In this post I have results for the performance benefit from this when using storage that has a high fsync latency. This is probably a best-case comparison for the feature. A future post will cover the benefit on servers that don't have high fsync latency.
tl;dr
- the performance benefit from this is excellent when storage has a high fsync latency
- there is a small improvement (up to 6%) for write throughput when binlog_storage_engine is enabled but sync-on-commit is not enabled
- my mental performance model needs to be improved. I gussed that throughput would increase by ~2X when using binlog_storage_engine relative to not using it but using sync_binlog=1 and innodb_flush_log_at_trx_commit=1. However the improvement is larger than 4X.
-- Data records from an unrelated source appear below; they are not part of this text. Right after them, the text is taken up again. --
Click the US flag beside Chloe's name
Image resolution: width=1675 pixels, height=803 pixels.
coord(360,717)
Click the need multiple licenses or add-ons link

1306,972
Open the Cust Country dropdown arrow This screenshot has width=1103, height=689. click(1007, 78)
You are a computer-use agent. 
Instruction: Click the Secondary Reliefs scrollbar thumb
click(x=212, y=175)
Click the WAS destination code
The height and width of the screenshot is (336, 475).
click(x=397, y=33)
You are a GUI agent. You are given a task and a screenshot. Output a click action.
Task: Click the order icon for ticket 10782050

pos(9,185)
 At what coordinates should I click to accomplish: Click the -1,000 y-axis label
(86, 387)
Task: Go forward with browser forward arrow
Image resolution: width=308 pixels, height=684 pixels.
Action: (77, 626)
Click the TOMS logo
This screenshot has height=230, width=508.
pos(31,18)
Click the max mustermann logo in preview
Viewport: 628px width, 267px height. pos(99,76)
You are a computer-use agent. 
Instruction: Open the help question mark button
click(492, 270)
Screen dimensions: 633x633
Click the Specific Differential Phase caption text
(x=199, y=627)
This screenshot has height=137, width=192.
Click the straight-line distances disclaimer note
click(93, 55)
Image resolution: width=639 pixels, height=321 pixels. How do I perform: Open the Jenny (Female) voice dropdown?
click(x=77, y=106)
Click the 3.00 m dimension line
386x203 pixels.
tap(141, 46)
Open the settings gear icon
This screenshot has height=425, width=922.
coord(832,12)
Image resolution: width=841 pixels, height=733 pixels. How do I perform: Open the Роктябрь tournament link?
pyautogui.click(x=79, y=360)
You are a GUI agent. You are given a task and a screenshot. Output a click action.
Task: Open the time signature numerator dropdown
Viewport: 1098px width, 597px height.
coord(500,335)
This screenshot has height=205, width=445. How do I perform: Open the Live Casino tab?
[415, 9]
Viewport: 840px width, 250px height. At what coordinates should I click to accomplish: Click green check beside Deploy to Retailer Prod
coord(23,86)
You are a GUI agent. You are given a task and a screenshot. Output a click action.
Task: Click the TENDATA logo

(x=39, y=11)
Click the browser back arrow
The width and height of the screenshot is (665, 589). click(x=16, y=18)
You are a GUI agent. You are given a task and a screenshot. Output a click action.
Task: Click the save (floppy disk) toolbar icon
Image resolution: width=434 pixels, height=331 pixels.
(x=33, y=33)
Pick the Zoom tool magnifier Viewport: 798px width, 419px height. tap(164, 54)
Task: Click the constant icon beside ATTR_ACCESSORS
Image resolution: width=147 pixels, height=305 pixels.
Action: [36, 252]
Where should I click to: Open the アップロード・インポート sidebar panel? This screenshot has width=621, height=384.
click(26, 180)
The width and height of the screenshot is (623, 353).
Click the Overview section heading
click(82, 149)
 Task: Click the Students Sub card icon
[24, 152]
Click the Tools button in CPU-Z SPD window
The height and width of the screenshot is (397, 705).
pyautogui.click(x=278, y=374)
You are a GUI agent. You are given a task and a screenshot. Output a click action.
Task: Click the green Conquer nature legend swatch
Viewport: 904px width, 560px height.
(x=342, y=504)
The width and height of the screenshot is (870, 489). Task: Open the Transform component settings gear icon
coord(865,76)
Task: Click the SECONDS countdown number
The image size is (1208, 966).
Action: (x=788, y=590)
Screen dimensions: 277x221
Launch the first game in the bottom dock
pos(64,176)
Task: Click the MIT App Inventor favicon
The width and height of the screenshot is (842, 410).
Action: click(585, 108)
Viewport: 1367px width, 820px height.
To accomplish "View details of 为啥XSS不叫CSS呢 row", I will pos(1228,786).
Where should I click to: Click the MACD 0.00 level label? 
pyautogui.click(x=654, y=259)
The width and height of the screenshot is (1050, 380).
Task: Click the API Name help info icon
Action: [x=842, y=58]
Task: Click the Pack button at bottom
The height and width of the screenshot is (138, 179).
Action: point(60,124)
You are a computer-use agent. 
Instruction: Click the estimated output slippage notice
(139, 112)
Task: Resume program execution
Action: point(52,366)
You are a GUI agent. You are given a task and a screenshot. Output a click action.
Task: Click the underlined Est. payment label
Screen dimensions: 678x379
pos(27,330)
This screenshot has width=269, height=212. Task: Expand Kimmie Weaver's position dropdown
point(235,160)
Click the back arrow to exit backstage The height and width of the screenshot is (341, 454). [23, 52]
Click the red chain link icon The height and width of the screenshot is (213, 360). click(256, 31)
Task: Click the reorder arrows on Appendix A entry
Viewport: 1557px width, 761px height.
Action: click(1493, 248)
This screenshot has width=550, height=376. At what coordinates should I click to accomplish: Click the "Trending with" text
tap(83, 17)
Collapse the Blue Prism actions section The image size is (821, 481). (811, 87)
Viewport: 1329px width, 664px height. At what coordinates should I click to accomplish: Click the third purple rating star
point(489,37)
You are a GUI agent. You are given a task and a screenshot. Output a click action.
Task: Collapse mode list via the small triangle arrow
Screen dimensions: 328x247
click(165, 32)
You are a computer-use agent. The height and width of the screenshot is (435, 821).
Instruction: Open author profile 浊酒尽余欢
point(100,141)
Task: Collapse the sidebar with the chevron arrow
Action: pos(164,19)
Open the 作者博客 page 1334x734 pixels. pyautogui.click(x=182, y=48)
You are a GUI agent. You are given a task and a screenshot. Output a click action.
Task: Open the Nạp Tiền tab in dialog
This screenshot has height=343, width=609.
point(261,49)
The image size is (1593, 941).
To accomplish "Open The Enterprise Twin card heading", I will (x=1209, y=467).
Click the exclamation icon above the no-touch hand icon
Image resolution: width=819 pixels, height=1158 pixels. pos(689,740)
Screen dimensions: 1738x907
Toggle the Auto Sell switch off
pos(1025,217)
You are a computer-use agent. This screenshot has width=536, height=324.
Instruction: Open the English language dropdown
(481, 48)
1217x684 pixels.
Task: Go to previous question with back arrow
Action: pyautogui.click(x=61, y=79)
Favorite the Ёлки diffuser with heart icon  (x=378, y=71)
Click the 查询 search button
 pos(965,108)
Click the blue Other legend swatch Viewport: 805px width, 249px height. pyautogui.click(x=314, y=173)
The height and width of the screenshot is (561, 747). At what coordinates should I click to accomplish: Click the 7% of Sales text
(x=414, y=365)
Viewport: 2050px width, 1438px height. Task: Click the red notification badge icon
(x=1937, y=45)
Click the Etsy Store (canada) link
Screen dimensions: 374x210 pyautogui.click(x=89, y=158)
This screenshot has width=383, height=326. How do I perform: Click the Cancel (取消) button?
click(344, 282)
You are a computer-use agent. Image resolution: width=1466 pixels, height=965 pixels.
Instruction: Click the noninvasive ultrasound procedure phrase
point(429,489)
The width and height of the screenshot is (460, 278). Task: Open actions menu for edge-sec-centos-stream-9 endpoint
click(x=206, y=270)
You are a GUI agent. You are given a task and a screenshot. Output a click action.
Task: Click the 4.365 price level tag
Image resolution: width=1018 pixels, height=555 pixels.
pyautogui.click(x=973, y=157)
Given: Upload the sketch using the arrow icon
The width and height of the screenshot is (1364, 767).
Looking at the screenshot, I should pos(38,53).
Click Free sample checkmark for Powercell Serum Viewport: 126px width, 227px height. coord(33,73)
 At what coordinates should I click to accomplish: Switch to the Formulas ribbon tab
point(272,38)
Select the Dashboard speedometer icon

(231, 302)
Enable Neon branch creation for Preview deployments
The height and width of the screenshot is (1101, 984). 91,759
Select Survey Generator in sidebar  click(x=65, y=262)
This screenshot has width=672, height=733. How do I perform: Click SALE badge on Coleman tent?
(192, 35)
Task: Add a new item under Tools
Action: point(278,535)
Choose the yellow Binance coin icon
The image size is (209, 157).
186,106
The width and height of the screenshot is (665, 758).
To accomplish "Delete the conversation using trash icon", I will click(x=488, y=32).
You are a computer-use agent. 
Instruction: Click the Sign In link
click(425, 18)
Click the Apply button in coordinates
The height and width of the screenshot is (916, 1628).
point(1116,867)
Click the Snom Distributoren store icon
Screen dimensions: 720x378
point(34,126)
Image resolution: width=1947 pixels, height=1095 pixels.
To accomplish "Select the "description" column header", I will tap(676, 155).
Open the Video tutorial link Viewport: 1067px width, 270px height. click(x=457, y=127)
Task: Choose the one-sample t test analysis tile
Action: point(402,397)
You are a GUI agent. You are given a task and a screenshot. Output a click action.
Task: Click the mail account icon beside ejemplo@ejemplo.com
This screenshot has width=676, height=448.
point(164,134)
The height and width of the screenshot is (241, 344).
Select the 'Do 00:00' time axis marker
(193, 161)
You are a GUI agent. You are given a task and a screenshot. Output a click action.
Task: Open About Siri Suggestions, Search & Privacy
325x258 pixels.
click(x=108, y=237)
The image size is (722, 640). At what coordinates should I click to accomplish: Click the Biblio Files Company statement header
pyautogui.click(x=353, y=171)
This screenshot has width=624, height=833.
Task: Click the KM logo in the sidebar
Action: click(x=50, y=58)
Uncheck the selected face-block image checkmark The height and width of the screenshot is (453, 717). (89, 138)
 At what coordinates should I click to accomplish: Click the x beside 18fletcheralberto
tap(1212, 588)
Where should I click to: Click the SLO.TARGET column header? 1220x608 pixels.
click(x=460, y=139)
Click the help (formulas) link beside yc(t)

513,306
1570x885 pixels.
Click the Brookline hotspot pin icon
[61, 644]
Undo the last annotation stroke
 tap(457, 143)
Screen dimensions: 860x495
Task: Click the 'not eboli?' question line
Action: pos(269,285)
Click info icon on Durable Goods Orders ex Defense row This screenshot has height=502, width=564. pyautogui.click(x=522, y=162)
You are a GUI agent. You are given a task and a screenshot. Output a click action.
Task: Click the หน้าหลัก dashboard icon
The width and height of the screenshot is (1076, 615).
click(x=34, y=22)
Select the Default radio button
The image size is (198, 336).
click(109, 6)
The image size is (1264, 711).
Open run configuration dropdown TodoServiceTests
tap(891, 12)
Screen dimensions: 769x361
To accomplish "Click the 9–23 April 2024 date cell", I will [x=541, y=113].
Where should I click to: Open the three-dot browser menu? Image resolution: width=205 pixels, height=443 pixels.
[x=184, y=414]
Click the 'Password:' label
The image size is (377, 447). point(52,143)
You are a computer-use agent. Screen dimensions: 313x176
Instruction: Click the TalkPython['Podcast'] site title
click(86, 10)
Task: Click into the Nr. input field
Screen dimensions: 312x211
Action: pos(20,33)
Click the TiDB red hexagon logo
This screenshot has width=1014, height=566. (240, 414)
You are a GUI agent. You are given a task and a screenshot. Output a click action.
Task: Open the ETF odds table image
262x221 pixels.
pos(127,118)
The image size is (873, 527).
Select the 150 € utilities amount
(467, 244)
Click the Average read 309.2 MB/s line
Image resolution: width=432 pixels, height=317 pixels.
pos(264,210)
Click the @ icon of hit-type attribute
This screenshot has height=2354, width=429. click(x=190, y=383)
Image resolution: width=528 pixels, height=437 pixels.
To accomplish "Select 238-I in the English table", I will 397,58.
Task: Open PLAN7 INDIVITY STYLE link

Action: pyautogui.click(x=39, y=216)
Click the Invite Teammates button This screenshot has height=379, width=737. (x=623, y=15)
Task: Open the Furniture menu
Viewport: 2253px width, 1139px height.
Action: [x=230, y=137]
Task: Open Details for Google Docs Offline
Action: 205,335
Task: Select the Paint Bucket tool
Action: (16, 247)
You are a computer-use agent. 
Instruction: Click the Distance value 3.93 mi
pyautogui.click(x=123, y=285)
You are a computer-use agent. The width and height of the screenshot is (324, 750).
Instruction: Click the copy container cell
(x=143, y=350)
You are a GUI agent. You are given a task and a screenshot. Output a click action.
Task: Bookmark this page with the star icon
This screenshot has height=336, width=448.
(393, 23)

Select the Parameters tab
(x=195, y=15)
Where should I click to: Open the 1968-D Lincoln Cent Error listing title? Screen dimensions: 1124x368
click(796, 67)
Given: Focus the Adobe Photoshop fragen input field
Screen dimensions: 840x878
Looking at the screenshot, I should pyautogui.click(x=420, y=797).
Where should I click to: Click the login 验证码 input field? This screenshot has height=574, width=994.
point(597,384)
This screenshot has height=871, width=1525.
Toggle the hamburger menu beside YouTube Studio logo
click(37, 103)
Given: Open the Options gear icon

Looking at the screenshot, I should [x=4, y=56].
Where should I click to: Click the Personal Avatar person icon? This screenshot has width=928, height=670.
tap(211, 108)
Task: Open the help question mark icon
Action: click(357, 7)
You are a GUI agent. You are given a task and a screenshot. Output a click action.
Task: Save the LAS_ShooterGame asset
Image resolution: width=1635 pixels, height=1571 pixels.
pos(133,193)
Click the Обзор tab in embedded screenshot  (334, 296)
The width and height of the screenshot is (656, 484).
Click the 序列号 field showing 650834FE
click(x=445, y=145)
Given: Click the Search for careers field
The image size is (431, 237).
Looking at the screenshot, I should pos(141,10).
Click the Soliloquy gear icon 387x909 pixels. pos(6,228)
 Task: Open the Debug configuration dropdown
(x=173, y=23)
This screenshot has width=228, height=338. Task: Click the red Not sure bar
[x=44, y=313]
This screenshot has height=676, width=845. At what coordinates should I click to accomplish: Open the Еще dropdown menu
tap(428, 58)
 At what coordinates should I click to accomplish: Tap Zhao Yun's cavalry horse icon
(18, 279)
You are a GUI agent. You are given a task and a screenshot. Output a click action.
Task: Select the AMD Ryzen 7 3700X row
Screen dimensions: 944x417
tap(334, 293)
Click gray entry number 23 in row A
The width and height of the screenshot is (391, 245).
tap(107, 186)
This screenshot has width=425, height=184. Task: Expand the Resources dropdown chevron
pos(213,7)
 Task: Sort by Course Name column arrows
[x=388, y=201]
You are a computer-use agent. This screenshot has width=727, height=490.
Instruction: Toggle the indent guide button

Long ago group commit didn't work for the binlog. The Facebook MySQL team did some work to fix that, and eventually. A Google search describes our work as the first and I found an old Facebook note that I probably wrote about the effort.
The server is an ASUS ExpertCenter PN53 with an AMD Ryzen 7 7735HS CPU, 8 cores, SMT disabled, and 32G of RAM. Storage is one NVMe device for the database using ext-4 with discard enabled. The OS is Ubuntu 24.04. More details on it are here. The storage device has high fsync latency.
- z12b
- my.cnf.cz12b_c8r32 is my default configuration. Sync-on-commit is disabled for both the binlog and InnoDB so that write-heavy benchmarks create more stress.
- z12c
- my.cnf.cz12c_c8r32 is like z12b except it enables binlog_storage_engine
- z12b_sync
- my.cnf.cz12b_sync_c8r32 is like z12b except it enables sync-on-commit for the binlog and InnoDB
- z12c_sync
- my.cnf.cz12c_sync_c8r32 is like cz12c except it enables sync-on-commit for InnoDB. Note that InnoDB is used to store the binlog so there is nothing else to sync on commit.
Benchmark
The read-heavy microbenchmarks run for 600 seconds and the write-heavy for 900 seconds.
The benchmark is run with 1 client, 1 table and 50M rows.
But here I only report results for the write-heavy tests.
I provide charts below with relative QPS. The relative QPS is the following:
(QPS for some version) / (QPS for base version)
I present results for:
- z12b, z12c, z12b_sync and z12c_sync with z12b as the base version
- z12b_sync and z12c_sync with z12b_sync as the base version
- z12c gets up to 6% more throughput than z12b but the CPU overhead per operation are similar for z12b and z12c
- z12b_sync has the worst performance thanks to 2 fsyncs per commit
- z12c_sync gets more than 4X the throughput vs z12b_sync. If fsync latency were the only thing that determined performance then I would expect the difference to be ~2X. There is more going on here and in the next section I mention that enabling binlog_storage_engine also reduces the CPU overhead.
- some per-test data from iostat and vmstat is here
- a representative sample of iostat collected at 1-second intervals during the update-inlist test is here. When comparing z12b_sync with z12c_sync
- the fsync rate (f/s) is ~2.5X larger for z12c_sync vs z12b_sync (~690/s vs ~275/s) but fsync latency (f_await) is similar. So with binlog_storage_engine enabled MySQL is more efficient, and perhaps thanks to a lower CPU overhead, there is less work to do in between calls to fsync
- z12c_sync gets more than 4X the throughput vs z12b_sync. If fsync latency were the only thing that determined performance then I would expect the difference to be ~2X. There is more going on here and below I mention that enabling binlog_storage_engine also reduces the CPU overhead.
- some per-test data from iostat and vmstat is here and the CPU overhead per operation is much smaller with binlog_storage_engine -- see here for the update-inlist test. In general, when sync-on-commit is enabled then the CPU overhead with binlog_storage_engine enabled is between 1/3 and 2/3 of the overhead without it enabled.